Fair and Square: Cake-cutting in Two Dimensions

Abstract: We consider the problem of fairly dividing a two dimensional heterogeneous good among multiple players. Applications include division of land as well as ad space in print and electronic media. Classical cake cutting protocols primarily consider a one-dimensional resource, or allocate each player multiple infinitesimally small "pieces". In practice, however, the two dimensional \emph{shape} of the allotted piece is of crucial importance in many applications (e.g. squares or bounded aspect-ratio rectangles are most useful for building houses, as well as advertisements).
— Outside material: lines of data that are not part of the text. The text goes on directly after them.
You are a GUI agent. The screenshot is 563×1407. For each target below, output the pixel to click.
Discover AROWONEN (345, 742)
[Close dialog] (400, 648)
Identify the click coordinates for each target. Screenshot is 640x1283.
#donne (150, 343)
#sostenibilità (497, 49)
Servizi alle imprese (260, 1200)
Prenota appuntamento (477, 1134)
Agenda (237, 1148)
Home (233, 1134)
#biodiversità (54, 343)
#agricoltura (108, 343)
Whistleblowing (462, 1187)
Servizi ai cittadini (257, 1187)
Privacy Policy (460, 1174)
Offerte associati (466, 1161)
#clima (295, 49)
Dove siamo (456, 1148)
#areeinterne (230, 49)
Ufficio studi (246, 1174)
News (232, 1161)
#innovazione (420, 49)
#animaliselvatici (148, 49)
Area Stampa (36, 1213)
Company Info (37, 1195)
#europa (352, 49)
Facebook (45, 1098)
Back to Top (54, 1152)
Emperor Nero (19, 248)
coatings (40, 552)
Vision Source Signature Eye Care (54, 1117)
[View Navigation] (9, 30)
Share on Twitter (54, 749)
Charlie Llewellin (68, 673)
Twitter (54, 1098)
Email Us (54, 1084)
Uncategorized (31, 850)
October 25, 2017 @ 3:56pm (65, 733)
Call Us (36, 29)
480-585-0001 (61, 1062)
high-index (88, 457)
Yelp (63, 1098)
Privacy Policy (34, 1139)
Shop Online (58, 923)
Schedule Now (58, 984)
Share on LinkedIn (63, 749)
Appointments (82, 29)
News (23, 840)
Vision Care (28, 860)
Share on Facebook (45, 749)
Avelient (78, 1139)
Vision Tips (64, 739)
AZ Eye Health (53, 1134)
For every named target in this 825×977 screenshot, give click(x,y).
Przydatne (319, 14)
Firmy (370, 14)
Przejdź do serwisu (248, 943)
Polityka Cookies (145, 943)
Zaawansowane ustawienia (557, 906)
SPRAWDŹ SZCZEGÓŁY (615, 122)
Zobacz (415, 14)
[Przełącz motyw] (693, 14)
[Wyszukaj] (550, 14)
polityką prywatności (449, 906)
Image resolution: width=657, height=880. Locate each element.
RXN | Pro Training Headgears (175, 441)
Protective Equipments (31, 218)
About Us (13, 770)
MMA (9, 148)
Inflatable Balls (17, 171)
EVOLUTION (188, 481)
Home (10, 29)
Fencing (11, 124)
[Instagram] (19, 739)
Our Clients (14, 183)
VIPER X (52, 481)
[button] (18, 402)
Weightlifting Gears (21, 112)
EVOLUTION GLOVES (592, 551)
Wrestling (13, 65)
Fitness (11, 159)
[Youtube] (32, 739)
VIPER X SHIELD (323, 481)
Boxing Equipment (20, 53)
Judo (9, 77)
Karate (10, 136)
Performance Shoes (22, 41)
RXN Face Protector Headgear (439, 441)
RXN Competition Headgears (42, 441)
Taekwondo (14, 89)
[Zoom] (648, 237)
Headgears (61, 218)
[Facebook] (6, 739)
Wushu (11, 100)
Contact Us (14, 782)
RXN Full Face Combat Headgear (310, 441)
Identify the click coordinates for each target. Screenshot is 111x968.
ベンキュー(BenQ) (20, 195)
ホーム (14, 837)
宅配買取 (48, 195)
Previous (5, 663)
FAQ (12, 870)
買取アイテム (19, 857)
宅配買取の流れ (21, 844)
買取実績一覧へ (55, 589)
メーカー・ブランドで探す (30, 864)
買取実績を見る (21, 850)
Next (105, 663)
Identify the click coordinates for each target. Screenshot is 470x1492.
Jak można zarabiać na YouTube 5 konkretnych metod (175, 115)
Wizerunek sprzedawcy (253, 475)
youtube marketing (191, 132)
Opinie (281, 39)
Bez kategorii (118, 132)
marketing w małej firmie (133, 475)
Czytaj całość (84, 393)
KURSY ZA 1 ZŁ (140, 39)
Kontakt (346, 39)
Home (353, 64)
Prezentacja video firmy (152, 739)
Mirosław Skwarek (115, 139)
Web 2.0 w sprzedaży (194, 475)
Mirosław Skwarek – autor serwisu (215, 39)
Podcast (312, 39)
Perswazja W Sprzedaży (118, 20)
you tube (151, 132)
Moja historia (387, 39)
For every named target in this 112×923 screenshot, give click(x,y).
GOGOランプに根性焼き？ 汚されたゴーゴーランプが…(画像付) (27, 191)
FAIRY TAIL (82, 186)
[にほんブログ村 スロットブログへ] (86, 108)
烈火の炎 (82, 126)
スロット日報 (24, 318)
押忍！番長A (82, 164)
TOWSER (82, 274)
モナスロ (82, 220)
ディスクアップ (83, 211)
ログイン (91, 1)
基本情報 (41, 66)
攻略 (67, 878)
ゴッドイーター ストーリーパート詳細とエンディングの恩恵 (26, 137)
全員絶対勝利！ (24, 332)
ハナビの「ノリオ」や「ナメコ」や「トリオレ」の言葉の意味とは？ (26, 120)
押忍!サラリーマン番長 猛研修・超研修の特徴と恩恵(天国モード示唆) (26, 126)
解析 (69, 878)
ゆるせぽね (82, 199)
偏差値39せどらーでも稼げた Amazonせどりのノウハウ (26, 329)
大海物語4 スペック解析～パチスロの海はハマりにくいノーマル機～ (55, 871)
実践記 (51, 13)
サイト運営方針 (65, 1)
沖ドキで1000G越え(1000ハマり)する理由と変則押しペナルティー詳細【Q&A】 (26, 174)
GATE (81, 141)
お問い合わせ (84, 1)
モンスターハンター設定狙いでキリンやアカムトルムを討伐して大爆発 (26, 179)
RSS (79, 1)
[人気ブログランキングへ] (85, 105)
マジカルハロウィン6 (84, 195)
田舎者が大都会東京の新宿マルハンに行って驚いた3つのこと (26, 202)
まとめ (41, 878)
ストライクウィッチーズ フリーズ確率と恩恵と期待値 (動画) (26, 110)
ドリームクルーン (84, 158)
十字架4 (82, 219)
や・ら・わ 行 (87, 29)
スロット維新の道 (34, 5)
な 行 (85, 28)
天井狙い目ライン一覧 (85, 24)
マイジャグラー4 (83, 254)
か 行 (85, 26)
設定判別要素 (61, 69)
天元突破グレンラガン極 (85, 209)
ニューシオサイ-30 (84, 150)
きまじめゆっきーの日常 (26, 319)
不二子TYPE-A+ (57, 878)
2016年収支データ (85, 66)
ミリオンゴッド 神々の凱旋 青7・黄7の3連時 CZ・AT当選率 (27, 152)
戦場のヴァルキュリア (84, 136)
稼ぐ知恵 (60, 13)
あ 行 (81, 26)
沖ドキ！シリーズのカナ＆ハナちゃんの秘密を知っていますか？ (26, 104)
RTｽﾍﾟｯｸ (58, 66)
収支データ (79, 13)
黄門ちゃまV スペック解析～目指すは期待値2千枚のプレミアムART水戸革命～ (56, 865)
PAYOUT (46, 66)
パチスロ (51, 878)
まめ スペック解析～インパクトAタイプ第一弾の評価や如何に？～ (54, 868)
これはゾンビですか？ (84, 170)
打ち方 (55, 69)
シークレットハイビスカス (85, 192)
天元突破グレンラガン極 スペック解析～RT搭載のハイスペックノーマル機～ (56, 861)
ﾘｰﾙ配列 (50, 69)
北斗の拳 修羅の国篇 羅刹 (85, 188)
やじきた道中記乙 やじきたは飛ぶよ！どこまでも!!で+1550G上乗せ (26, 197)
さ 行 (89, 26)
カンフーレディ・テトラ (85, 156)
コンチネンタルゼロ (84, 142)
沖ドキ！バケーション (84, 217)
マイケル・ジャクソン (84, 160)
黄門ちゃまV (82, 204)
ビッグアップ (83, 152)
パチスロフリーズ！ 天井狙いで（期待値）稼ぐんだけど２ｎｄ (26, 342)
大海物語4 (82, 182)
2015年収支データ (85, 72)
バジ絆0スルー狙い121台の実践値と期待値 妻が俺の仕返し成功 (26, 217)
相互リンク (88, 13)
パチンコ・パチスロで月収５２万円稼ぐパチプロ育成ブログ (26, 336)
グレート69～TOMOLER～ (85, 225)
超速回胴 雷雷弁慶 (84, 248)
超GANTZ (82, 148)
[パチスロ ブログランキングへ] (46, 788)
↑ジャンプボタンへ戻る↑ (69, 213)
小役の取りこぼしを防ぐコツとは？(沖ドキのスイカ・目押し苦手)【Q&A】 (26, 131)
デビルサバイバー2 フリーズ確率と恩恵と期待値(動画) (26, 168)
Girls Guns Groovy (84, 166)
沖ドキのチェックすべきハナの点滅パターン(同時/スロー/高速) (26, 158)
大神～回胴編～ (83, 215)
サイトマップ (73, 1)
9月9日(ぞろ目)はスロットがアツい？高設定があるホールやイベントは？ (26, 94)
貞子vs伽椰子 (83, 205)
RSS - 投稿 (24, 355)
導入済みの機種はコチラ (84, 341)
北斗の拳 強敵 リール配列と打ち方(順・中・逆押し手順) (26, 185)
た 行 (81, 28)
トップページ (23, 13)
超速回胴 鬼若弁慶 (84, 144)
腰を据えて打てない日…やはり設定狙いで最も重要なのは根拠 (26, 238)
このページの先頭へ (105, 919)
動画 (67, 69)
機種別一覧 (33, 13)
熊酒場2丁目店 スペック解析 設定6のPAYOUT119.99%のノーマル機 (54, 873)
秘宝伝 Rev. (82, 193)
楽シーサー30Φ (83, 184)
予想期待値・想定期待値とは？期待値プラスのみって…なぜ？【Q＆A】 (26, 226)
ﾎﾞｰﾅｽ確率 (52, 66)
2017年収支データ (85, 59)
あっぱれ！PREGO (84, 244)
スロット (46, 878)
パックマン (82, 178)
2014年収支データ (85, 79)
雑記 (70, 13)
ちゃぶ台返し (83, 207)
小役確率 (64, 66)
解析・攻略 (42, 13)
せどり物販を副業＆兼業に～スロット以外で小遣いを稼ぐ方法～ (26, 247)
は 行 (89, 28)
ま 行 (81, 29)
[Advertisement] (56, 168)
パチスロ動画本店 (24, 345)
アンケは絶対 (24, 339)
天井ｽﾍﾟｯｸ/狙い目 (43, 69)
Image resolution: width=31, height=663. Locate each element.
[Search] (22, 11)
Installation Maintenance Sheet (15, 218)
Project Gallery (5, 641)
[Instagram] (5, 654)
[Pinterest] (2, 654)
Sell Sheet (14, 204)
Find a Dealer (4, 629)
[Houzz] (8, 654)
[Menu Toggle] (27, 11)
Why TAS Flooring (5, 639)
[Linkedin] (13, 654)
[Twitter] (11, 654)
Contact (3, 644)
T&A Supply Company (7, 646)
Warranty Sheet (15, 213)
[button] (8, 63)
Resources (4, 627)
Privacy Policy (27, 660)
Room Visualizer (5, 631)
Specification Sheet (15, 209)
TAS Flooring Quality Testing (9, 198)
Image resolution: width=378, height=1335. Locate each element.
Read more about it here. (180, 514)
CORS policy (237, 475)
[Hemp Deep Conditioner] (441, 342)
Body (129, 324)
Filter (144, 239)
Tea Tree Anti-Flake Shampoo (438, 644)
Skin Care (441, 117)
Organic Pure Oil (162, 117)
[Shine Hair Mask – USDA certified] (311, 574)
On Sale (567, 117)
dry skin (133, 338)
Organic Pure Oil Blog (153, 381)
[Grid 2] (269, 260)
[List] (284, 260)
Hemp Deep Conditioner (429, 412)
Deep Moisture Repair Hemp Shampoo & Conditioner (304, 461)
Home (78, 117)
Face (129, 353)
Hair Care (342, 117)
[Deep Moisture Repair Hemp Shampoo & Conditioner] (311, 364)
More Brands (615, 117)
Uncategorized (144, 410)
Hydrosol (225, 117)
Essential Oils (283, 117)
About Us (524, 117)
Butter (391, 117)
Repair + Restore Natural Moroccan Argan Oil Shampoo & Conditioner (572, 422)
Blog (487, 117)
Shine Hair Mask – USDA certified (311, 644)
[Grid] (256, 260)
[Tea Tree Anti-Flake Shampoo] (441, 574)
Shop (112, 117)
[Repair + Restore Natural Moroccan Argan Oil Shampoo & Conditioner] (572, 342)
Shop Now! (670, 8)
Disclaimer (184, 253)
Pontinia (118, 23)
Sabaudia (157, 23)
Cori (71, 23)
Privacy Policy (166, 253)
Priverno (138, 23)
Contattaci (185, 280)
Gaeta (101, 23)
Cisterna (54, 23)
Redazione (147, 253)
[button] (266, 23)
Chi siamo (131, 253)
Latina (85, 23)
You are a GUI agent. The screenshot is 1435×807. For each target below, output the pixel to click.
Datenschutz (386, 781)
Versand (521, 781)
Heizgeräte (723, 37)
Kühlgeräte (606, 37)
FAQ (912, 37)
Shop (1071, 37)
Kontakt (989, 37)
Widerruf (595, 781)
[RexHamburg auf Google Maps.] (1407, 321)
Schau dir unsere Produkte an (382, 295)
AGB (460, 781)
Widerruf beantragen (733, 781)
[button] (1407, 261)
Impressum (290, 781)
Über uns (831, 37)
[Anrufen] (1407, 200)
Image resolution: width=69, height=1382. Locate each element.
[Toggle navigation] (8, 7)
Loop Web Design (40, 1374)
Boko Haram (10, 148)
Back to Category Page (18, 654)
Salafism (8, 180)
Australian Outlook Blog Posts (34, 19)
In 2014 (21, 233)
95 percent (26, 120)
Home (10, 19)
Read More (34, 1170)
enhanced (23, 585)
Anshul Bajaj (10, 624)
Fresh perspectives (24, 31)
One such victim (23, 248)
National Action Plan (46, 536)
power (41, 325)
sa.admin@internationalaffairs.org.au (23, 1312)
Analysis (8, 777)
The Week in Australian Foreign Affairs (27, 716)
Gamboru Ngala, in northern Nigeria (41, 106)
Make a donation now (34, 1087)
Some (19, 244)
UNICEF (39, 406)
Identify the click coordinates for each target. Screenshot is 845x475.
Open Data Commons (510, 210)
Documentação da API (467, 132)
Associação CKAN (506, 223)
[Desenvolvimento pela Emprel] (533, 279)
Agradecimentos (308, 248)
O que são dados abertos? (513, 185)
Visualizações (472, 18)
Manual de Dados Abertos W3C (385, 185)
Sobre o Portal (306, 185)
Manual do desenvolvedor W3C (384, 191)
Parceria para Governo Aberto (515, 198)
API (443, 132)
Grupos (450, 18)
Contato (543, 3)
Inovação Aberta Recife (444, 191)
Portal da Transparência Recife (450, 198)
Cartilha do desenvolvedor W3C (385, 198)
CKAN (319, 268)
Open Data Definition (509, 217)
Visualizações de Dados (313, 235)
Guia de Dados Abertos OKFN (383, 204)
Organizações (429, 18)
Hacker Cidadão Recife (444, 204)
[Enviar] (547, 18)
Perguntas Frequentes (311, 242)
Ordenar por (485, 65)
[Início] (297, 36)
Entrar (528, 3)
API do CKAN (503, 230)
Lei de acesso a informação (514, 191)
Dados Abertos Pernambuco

We thus introduce and study the problem of fair two-dimensional division wherein the allotted plots must be of some restricted two-dimensional geometric shape(s). Adding this geometric constraint re-opens most questions and challenges related to cake-cutting. Indeed, even the elementary \emph{proportionality} fairness criteria can no longer be guaranteed in all cases. In this paper we thus examine the \emph{level} of proportionality that \emph{can} be guaranteed, providing both impossibility results (for proportionality that cannot be guaranteed), and algorithmic constructions (for proportionality that can be guaranteed). We focus primarily on the case when the cake is a rectilinear polygon and the allotted plots must be squares or bounded aspect-ratio rectangles.